Jubilant Scottish Nationalists said the poll giving the SNP a 5 per cent lead over Labour could make them the largest party in the new Scottish parliament, and that would give them the "moral authority" to demand a referendum on breaking the union between Scotland and England.

The announcement by Mr Dewar that the parliament could start early was welcomed by the SNP but it was seen at Westminster as an attempt to take attention away from the opinion poll boost to SNP morale. The Tory spokesman, Michael Ancram described it as a "panic measure" by Mr Dewar.
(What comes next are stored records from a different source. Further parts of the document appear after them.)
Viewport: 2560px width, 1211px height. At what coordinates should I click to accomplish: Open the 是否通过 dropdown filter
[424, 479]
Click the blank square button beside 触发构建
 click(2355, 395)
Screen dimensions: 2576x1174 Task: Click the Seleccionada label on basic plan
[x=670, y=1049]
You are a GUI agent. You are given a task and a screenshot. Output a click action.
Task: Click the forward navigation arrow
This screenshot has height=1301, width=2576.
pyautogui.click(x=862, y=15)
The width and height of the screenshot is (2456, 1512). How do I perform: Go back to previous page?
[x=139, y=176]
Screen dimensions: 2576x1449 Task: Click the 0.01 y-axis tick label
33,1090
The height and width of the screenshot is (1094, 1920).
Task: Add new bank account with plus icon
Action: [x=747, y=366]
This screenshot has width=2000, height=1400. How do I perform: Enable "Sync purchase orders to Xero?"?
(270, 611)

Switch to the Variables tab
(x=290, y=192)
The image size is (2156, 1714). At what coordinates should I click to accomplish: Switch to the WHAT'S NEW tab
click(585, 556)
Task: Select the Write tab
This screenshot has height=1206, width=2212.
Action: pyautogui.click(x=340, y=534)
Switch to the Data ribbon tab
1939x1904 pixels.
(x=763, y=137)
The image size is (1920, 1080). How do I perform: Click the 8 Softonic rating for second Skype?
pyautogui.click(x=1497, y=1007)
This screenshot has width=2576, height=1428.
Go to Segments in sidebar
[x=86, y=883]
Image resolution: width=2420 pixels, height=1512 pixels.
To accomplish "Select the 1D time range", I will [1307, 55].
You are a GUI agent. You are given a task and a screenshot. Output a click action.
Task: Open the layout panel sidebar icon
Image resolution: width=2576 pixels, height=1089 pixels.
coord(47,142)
The Government had planned the new parliament to open in January 2000 but the Secretary of State said: "The sooner the Parliament takes over the better."

Mr Dewar said the Government would announce a final decision on the timing "shortly" after consulting the other parties.

Welcoming the move to bring forward the start date, the SNP leader challenged the Government to bring forward the date for the elections to the parliament. "The new Labour government have deeply disappointed the expectations of the people of Scotland. They didn't expect a new Labour government to behave like the old Tory government. They didn't expect them to rigidly stick to Tory spending plans."

Downing Street played down the opinion poll. The Prime Minister's official spokesman said: "I'm consistent in never responding to opinion polls, be they up or down. I'm equally consistent in saying that once people focus on elections to bodies that have real power, then they may give very different answers."

The SNP leader said the poll showed that while Tony Blair remained popular in England, the SNP had overtaken Labour in Scotland. That was a clear signal that Scotland supported the SNP's commitment to Scottish independence, he said, although other opinion polls have cast doubt on that claim.

The poll of more than 1,000 electors across Scotland by System Three for the Herald newspaper gave Labour 36 per cent (down 4), the SNP 41 (up 1), Conservatives 11 (up 3) and Liberal Democrats 10 (no change). If the voting intentions were repeated in the elections next May, it would produce a hung Scottish parliament but the SNP could seek a coalition with the Liberal Democrats, having refused to do a deal with the Tories.

However, the poll also shows that the Liberal Democrats could be the powerbrokers in the Scottish parliament. They could choose to keep a minority Labour Party in power, giving Mr Dewar the seat as first minister, after he steps down as Secretary of State.